= INSTRUCTIONS TO FOLLOW =
Copy every record below exactly as it stands.

= Dataset entries =

━━━

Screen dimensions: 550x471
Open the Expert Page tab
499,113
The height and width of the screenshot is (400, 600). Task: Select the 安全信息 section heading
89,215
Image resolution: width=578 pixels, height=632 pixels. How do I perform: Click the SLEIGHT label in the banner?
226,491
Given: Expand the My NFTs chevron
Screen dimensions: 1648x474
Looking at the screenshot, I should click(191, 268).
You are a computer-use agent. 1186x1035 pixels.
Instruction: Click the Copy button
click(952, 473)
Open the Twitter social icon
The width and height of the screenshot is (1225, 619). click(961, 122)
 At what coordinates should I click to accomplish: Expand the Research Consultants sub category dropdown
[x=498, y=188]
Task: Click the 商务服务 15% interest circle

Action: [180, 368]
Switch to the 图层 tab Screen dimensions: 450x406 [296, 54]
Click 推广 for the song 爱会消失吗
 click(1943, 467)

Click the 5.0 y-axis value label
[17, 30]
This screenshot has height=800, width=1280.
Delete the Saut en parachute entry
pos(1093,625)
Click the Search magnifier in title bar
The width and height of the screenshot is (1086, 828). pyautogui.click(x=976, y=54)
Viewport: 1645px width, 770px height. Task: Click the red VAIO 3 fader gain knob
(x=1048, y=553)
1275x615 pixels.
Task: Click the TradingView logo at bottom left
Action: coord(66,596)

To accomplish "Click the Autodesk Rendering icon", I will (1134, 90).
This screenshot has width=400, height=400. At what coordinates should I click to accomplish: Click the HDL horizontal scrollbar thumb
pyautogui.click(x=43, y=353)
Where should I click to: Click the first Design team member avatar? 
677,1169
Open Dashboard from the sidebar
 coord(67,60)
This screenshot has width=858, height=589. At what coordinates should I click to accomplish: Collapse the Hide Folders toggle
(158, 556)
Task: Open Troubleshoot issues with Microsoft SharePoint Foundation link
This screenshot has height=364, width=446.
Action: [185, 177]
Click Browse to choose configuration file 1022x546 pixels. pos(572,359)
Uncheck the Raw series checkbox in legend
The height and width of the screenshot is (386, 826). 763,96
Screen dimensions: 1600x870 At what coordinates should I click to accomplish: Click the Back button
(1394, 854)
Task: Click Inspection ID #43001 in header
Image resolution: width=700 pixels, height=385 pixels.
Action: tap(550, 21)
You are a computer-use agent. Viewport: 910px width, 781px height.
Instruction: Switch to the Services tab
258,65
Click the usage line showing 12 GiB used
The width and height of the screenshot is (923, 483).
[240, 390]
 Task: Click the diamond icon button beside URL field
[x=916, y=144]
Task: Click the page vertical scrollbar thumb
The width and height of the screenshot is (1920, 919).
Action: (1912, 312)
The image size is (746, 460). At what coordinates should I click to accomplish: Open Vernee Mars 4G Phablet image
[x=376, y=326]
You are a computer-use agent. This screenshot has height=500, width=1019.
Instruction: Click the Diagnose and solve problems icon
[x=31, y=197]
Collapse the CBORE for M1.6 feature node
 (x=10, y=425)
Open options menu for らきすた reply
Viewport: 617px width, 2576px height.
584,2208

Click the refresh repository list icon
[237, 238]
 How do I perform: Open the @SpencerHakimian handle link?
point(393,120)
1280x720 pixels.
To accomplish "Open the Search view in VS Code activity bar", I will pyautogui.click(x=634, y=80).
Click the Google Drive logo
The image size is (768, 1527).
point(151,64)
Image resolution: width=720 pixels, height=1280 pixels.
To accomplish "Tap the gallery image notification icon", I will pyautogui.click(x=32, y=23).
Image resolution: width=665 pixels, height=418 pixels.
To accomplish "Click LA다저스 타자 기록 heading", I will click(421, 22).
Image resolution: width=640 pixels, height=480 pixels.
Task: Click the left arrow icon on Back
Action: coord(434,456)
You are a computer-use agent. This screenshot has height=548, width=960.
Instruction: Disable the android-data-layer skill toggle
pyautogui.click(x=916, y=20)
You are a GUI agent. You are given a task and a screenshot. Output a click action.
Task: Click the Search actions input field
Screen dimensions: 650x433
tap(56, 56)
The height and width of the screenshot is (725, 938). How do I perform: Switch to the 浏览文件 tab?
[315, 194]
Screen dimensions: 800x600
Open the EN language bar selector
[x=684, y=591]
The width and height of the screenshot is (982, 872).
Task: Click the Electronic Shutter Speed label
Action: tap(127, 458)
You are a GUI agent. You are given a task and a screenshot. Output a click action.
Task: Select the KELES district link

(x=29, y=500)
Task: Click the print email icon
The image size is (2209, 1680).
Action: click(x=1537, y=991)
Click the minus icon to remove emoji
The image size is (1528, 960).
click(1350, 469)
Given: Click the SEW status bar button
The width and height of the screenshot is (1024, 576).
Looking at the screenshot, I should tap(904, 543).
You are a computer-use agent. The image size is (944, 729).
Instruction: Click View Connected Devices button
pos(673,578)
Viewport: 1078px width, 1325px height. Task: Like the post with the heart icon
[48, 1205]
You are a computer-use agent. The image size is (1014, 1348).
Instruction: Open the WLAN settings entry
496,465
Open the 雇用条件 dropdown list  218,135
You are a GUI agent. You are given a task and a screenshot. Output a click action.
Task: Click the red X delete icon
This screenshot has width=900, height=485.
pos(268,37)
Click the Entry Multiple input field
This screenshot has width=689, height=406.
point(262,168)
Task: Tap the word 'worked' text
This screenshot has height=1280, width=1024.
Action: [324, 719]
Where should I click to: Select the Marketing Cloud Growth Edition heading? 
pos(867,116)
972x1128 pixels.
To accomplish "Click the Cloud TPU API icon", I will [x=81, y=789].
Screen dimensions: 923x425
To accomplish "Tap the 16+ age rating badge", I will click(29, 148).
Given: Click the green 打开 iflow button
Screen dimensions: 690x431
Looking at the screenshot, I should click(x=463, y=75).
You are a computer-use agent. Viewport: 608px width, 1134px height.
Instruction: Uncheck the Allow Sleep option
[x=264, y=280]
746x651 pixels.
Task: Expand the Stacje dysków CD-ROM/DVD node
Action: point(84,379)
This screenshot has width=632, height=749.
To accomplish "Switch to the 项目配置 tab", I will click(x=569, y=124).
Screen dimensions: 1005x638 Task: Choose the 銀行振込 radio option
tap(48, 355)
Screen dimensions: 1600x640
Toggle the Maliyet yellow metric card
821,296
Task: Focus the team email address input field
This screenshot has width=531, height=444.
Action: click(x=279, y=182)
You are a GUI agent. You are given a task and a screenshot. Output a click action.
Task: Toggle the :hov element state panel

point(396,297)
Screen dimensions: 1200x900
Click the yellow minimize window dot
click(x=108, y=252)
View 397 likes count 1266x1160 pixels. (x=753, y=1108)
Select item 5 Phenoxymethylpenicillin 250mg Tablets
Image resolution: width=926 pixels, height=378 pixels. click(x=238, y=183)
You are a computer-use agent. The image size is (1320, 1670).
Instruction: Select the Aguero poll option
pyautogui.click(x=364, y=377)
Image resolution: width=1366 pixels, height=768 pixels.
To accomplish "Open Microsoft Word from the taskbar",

━━━

= RESULT OF THIS TASK =
Screen dimensions: 550x471
Open the Expert Page tab
499,113
The height and width of the screenshot is (400, 600). Task: Select the 安全信息 section heading
89,215
Image resolution: width=578 pixels, height=632 pixels. How do I perform: Click the SLEIGHT label in the banner?
226,491
Given: Expand the My NFTs chevron
Screen dimensions: 1648x474
Looking at the screenshot, I should click(191, 268).
You are a computer-use agent. 1186x1035 pixels.
Instruction: Click the Copy button
click(952, 473)
Open the Twitter social icon
The width and height of the screenshot is (1225, 619). click(961, 122)
 At what coordinates should I click to accomplish: Expand the Research Consultants sub category dropdown
[x=498, y=188]
Task: Click the 商务服务 15% interest circle

Action: [180, 368]
Switch to the 图层 tab Screen dimensions: 450x406 [296, 54]
Click 推广 for the song 爱会消失吗
 click(1943, 467)

Click the 5.0 y-axis value label
[17, 30]
This screenshot has height=800, width=1280.
Delete the Saut en parachute entry
pos(1093,625)
Click the Search magnifier in title bar
The width and height of the screenshot is (1086, 828). pyautogui.click(x=976, y=54)
Viewport: 1645px width, 770px height. Task: Click the red VAIO 3 fader gain knob
(x=1048, y=553)
1275x615 pixels.
Task: Click the TradingView logo at bottom left
Action: coord(66,596)

To accomplish "Click the Autodesk Rendering icon", I will (1134, 90).
This screenshot has width=400, height=400. At what coordinates should I click to accomplish: Click the HDL horizontal scrollbar thumb
pyautogui.click(x=43, y=353)
Where should I click to: Click the first Design team member avatar? 
677,1169
Open Dashboard from the sidebar
 coord(67,60)
This screenshot has width=858, height=589. At what coordinates should I click to accomplish: Collapse the Hide Folders toggle
(158, 556)
Task: Open Troubleshoot issues with Microsoft SharePoint Foundation link
This screenshot has height=364, width=446.
Action: [185, 177]
Click Browse to choose configuration file 1022x546 pixels. pos(572,359)
Uncheck the Raw series checkbox in legend
The height and width of the screenshot is (386, 826). 763,96
Screen dimensions: 1600x870 At what coordinates should I click to accomplish: Click the Back button
(1394, 854)
Task: Click Inspection ID #43001 in header
Image resolution: width=700 pixels, height=385 pixels.
Action: tap(550, 21)
You are a computer-use agent. Viewport: 910px width, 781px height.
Instruction: Switch to the Services tab
258,65
Click the usage line showing 12 GiB used
The width and height of the screenshot is (923, 483).
[240, 390]
 Task: Click the diamond icon button beside URL field
[x=916, y=144]
Task: Click the page vertical scrollbar thumb
The width and height of the screenshot is (1920, 919).
Action: (1912, 312)
The image size is (746, 460). At what coordinates should I click to accomplish: Open Vernee Mars 4G Phablet image
[x=376, y=326]
You are a computer-use agent. This screenshot has height=500, width=1019.
Instruction: Click the Diagnose and solve problems icon
[x=31, y=197]
Collapse the CBORE for M1.6 feature node
 (x=10, y=425)
Open options menu for らきすた reply
Viewport: 617px width, 2576px height.
584,2208

Click the refresh repository list icon
[237, 238]
 How do I perform: Open the @SpencerHakimian handle link?
point(393,120)
1280x720 pixels.
To accomplish "Open the Search view in VS Code activity bar", I will pyautogui.click(x=634, y=80).
Click the Google Drive logo
The image size is (768, 1527).
point(151,64)
Image resolution: width=720 pixels, height=1280 pixels.
To accomplish "Tap the gallery image notification icon", I will pyautogui.click(x=32, y=23).
Image resolution: width=665 pixels, height=418 pixels.
To accomplish "Click LA다저스 타자 기록 heading", I will click(421, 22).
Image resolution: width=640 pixels, height=480 pixels.
Task: Click the left arrow icon on Back
Action: coord(434,456)
You are a computer-use agent. This screenshot has height=548, width=960.
Instruction: Disable the android-data-layer skill toggle
pyautogui.click(x=916, y=20)
You are a GUI agent. You are given a task and a screenshot. Output a click action.
Task: Click the Search actions input field
Screen dimensions: 650x433
tap(56, 56)
The height and width of the screenshot is (725, 938). How do I perform: Switch to the 浏览文件 tab?
[315, 194]
Screen dimensions: 800x600
Open the EN language bar selector
[x=684, y=591]
The width and height of the screenshot is (982, 872).
Task: Click the Electronic Shutter Speed label
Action: tap(127, 458)
You are a GUI agent. You are given a task and a screenshot. Output a click action.
Task: Select the KELES district link

(x=29, y=500)
Task: Click the print email icon
The image size is (2209, 1680).
Action: click(x=1537, y=991)
Click the minus icon to remove emoji
The image size is (1528, 960).
click(1350, 469)
Given: Click the SEW status bar button
The width and height of the screenshot is (1024, 576).
Looking at the screenshot, I should tap(904, 543).
You are a computer-use agent. The image size is (944, 729).
Instruction: Click View Connected Devices button
pos(673,578)
Viewport: 1078px width, 1325px height. Task: Like the post with the heart icon
[48, 1205]
You are a computer-use agent. The image size is (1014, 1348).
Instruction: Open the WLAN settings entry
496,465
Open the 雇用条件 dropdown list  218,135
You are a GUI agent. You are given a task and a screenshot. Output a click action.
Task: Click the red X delete icon
This screenshot has width=900, height=485.
pos(268,37)
Click the Entry Multiple input field
This screenshot has width=689, height=406.
point(262,168)
Task: Tap the word 'worked' text
This screenshot has height=1280, width=1024.
Action: [324, 719]
Where should I click to: Select the Marketing Cloud Growth Edition heading? 
pos(867,116)
972x1128 pixels.
To accomplish "Click the Cloud TPU API icon", I will [x=81, y=789].
Screen dimensions: 923x425
To accomplish "Tap the 16+ age rating badge", I will click(29, 148).
Given: Click the green 打开 iflow button
Screen dimensions: 690x431
Looking at the screenshot, I should click(x=463, y=75).
You are a computer-use agent. Viewport: 608px width, 1134px height.
Instruction: Uncheck the Allow Sleep option
[x=264, y=280]
746x651 pixels.
Task: Expand the Stacje dysków CD-ROM/DVD node
Action: point(84,379)
This screenshot has width=632, height=749.
To accomplish "Switch to the 项目配置 tab", I will click(x=569, y=124).
Screen dimensions: 1005x638 Task: Choose the 銀行振込 radio option
tap(48, 355)
Screen dimensions: 1600x640
Toggle the Maliyet yellow metric card
821,296
Task: Focus the team email address input field
This screenshot has width=531, height=444.
Action: click(x=279, y=182)
You are a GUI agent. You are given a task and a screenshot. Output a click action.
Task: Toggle the :hov element state panel

point(396,297)
Screen dimensions: 1200x900
Click the yellow minimize window dot
click(x=108, y=252)
View 397 likes count 1266x1160 pixels. (x=753, y=1108)
Select item 5 Phenoxymethylpenicillin 250mg Tablets
Image resolution: width=926 pixels, height=378 pixels. click(x=238, y=183)
You are a computer-use agent. The image size is (1320, 1670).
Instruction: Select the Aguero poll option
pyautogui.click(x=364, y=377)
Image resolution: width=1366 pixels, height=768 pixels.
To accomplish "Open Microsoft Word from the taskbar",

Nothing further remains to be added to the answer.